> [EXERCISE MATERIALS]
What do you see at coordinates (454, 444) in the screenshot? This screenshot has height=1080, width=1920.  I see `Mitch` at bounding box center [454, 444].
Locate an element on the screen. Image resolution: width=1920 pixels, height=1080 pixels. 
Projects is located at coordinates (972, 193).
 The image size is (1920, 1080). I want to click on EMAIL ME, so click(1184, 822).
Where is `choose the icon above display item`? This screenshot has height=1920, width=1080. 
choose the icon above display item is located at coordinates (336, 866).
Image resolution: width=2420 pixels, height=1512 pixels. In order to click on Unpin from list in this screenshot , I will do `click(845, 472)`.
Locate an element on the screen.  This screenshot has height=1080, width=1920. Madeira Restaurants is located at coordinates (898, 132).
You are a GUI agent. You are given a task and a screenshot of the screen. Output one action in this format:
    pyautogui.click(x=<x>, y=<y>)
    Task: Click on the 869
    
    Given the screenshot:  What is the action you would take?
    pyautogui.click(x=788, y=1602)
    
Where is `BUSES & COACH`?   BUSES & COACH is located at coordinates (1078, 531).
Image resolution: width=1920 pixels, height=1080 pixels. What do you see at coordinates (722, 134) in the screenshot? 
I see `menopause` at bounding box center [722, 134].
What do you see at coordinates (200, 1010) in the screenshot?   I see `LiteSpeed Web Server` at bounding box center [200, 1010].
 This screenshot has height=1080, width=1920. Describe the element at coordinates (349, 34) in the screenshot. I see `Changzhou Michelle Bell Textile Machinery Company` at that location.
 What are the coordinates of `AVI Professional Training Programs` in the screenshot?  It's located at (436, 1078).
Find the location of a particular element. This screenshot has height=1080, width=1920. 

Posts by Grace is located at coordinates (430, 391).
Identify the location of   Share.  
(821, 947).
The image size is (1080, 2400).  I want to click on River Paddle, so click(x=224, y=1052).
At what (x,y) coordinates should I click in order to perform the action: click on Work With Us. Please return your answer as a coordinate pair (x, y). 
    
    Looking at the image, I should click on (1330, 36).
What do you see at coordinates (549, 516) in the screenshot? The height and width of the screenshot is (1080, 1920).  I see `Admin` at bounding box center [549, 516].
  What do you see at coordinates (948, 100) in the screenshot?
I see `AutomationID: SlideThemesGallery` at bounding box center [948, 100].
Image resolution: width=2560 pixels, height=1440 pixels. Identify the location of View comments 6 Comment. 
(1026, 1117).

> [TASK DESCRIPTION]
State how many lines of the data contain the string "above", treating case as significant. Reply with the number only.

> [RESPONSE TO THIS TASK]
2